Спасать Пельтцеров в Моссовет отправилась целая делегация: Борис Андреев, Петр Алейников, Рина Зеленая, Мария Миронова – перед таким «созвездием» чиновники не устояли, отцу и дочери были выданы «охранные грамоты».
В 1946 году Татьяна Ивановна и Иван Романович приходят в Театр-студию киноактера. Дочь играет всего один сезон в спектакле «За тех, кто в море», отец остается там уже навсегда. Это позволило ему вступить в кооператив и получить квартиру в доме у метро «Аэропорт». Каждое утро Иван Романович спускался во двор со своим любимцем – огромным попугаем на плече. Он чинно заводил беседу с кем-нибудь из соседей, а попугай, нетерпеливо раскачиваясь из стороны в сторону, пытался переключить внимание хозяина на себя: «Ваня! Ваня! Ваня!» Не находя отклика, птица взрывалась: «Пельтцер, мать твою!!!» Попугай пользовался в доме большой популярностью.
Иван Романович чуть ли не в восемьдесят лет женился во второй раз. Его супругой стала молодая актриса по фамилии Супротивная. Он по-прежнему был энергичен, молод душой, галантен. До последних дней обожал кататься на подножке трамвая. Частенько захаживал в ресторан Дома актера, и если встречал там дочь, то неизменно начинал подначивать ее: «Таня, ты опять пришла в ВТО? Что вам, бабам, здесь делать? Пить или мужиков обсуждать?» Татьяна Ивановна оправдывалась: «Папаша, но ты же тоже ходишь в ВТО!» Старый актер усмехался: «Хе, мы всегда играли Шекспира, Гоголя, Ибсена! После таких спектаклей трудно спать. Мы обсуждаем, кому что удалось. А вы? Что вы играете? Машек, Валек, Танек? Что там обсуждать? На свои двадцать пять рублей винегрету налопаетесь и будете мужиков обсуждать...» Отец и дочь постоянно острили и подшучивали друг над другом, оставаясь при этом настоящими друзьями.
Пока же Пельтцеры занимают комнату в общежитии Московского театра сатиры, куда Татьяна Ивановна перешла в сентябре 1947 года и сразу ощутила себя «дома».
Есть у нее жилплощадь в мире:
Она прописана в Сатире, —
вскоре увидела свет такая эпиграмма Д. Толмачева.
Татьяна Пельтцер играет много и увлеченно: «Остров мира» (миссис Джекобс), «Вас вызывает Таймыр» (дежурная 13-го этажа), «Свадьба с приданым» (Лукерья Похлебкина), «Чужой ребенок» (Караулова), «Завтрак у предводителя» (Каурова), «Пролитая чаша» (вдова Цю), «Яблоко раздора» (Дудукалка), «Дом, где разбиваются сердца» (Гинес). С каждым годом растет ее популярность и значимость. Но главным рецензентом Татьяны Ивановны по-прежнему остается отец.
«...Сегодня слышал по радио передачу пьесы „Остров мира“. У тебя там немного. Читал рецензию в „Советском искусстве“. Совершенно с ней не согласен... Играли: кто в лес, кто по дрова. Потуги на каких-то им самим неизвестных иностранцев. Скучно и непонятно. Человеческих мыслей или чувств никаких. Из всех действующих лиц выгодно выделяются несколько человек, говорящих понятные слова, в том числе и ты... 1/I-48 г.».

====

**ЗАДАНИЯ:**
**1)** Назовите всех актеров, которые, согласно отрывку о Пельтцерах, вошли в делегацию, отправившуюся в Моссовет.
**2)** Продолжите отрывок о Пельтцерах, начав сразу после его последнего предложения.

====

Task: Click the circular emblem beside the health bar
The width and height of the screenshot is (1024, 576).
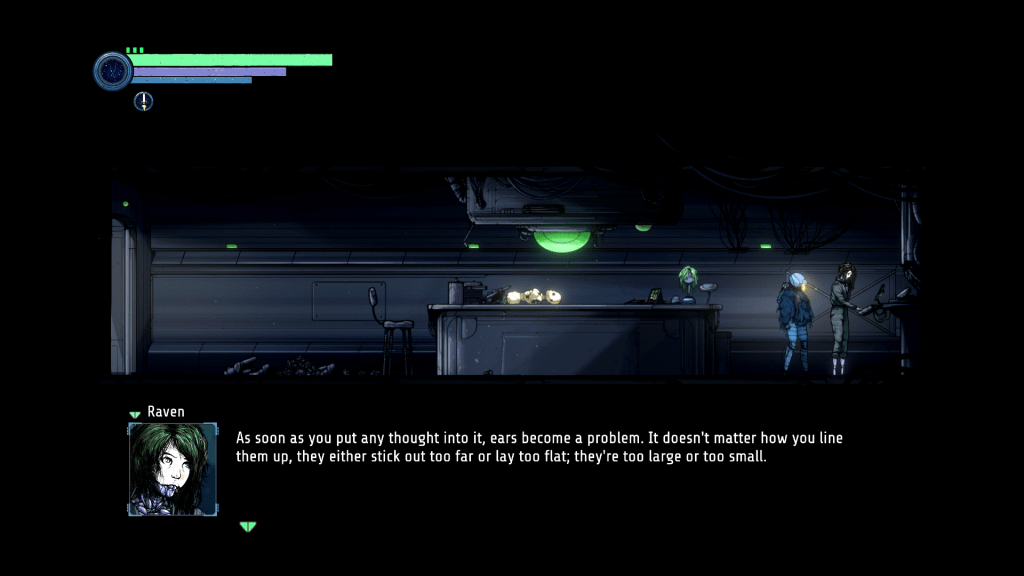Action: click(113, 71)
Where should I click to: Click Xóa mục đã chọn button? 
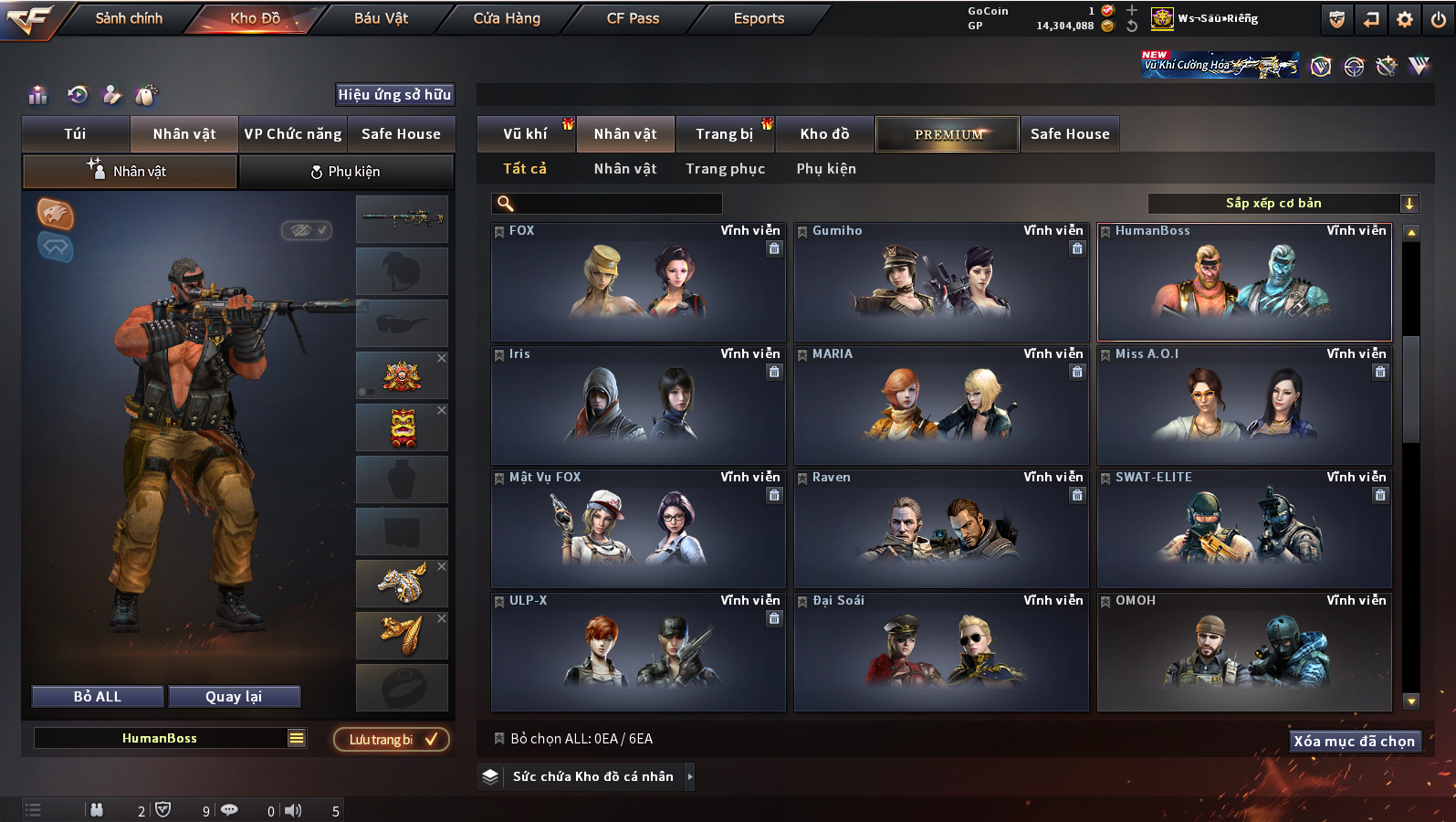1354,742
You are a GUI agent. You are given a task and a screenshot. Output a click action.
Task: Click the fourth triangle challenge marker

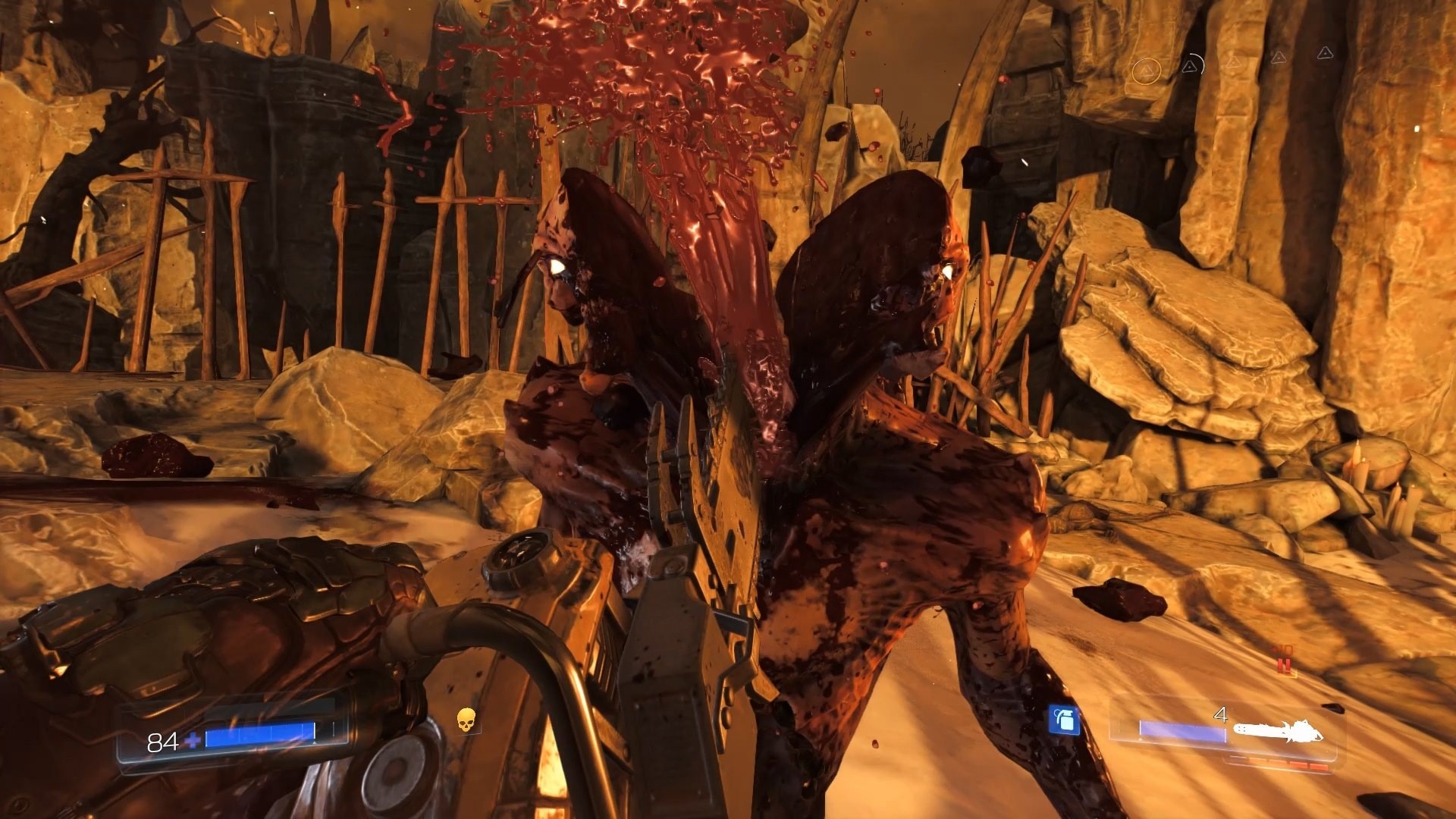(1279, 58)
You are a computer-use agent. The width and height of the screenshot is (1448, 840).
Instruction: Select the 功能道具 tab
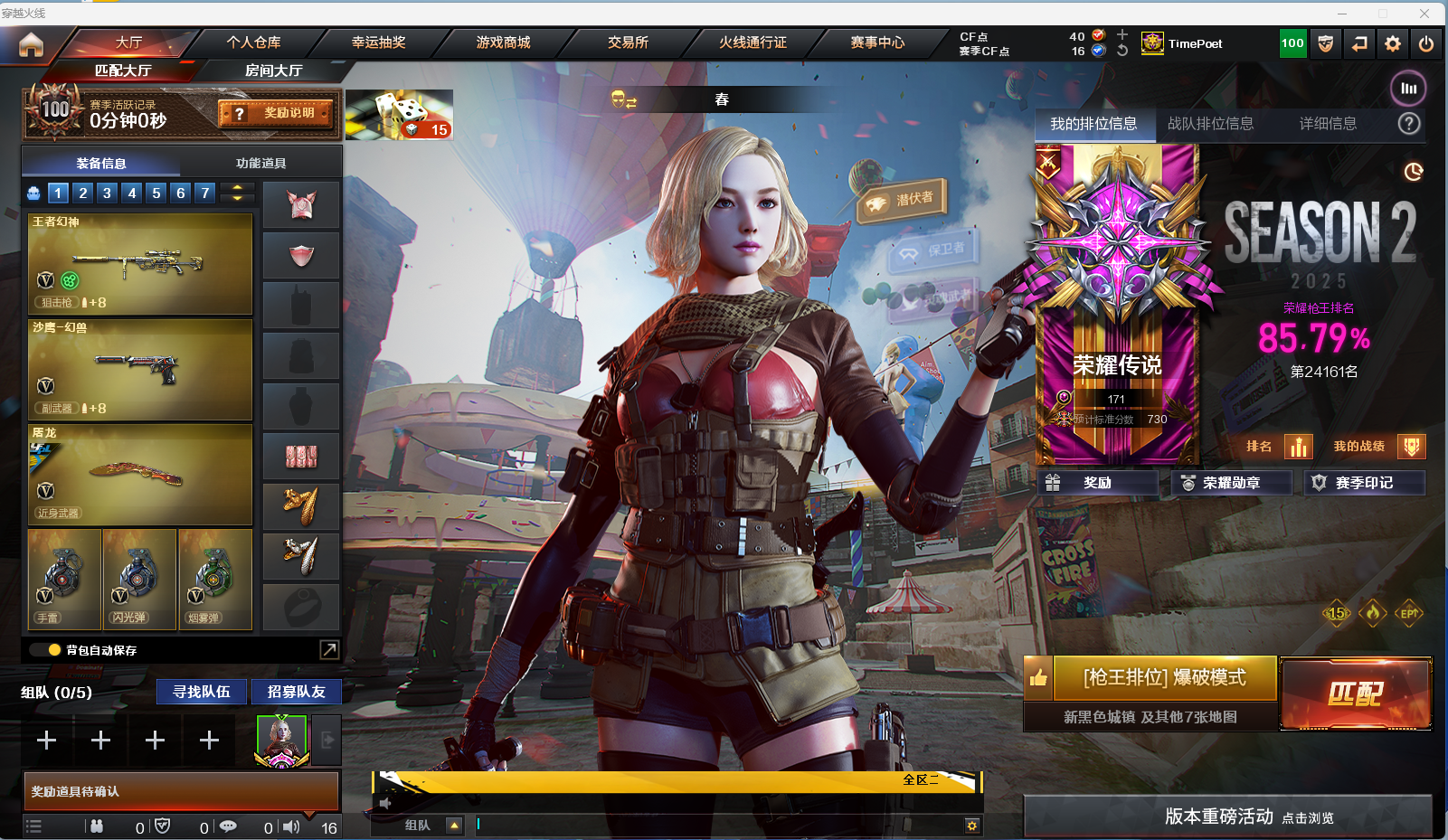point(260,164)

====

**ОТВЕТЫ ПО ЗАДАНИЯМ:**
**1)** Борис Андреев, Петр Алейников, Рина Зеленая, Мария Миронова.

**2)**
Иван Романович внимательно следил за успехами дочери, но похвалой не баловал. «В том числе и ты...» Вот и все, но как много за этим стоит.
Наконец, Татьяна Пельтцер получает роль Лукерьи Похлебкиной в спектакле «Свадьба с приданым». Его снимают на пленку и пускают по кинотеатрам. Следом выходит «Солдат Иван Бровкин», и Пельтцер становится знаменитой. Она пока еще этого не знает.
Труппа Театра сатиры отправляется в Германию обслуживать советские войска. На первом же КПП какой-то строгий майор начинает придираться ко всяким мелочам. «Товарищ майор, мы же артистов везем!» Майор обходит машину, заглядывает в кузов и первое, что он видит – лицо Татьяны Пельтцер. Он мгновенно расплывается в улыбке: «Ой, кого я вижу! ТОВАРИЩ ПИЗНЕР!» С этой минуты Татьяна Ивановна поняла, что она знаменита.
Ее тут же окрестили «матерью русского солдата». Предложения от кинорежиссеров посыпались, как из рога изобилия. Пельтцер получает звание заслуженной артистки и становится примой Театра сатиры.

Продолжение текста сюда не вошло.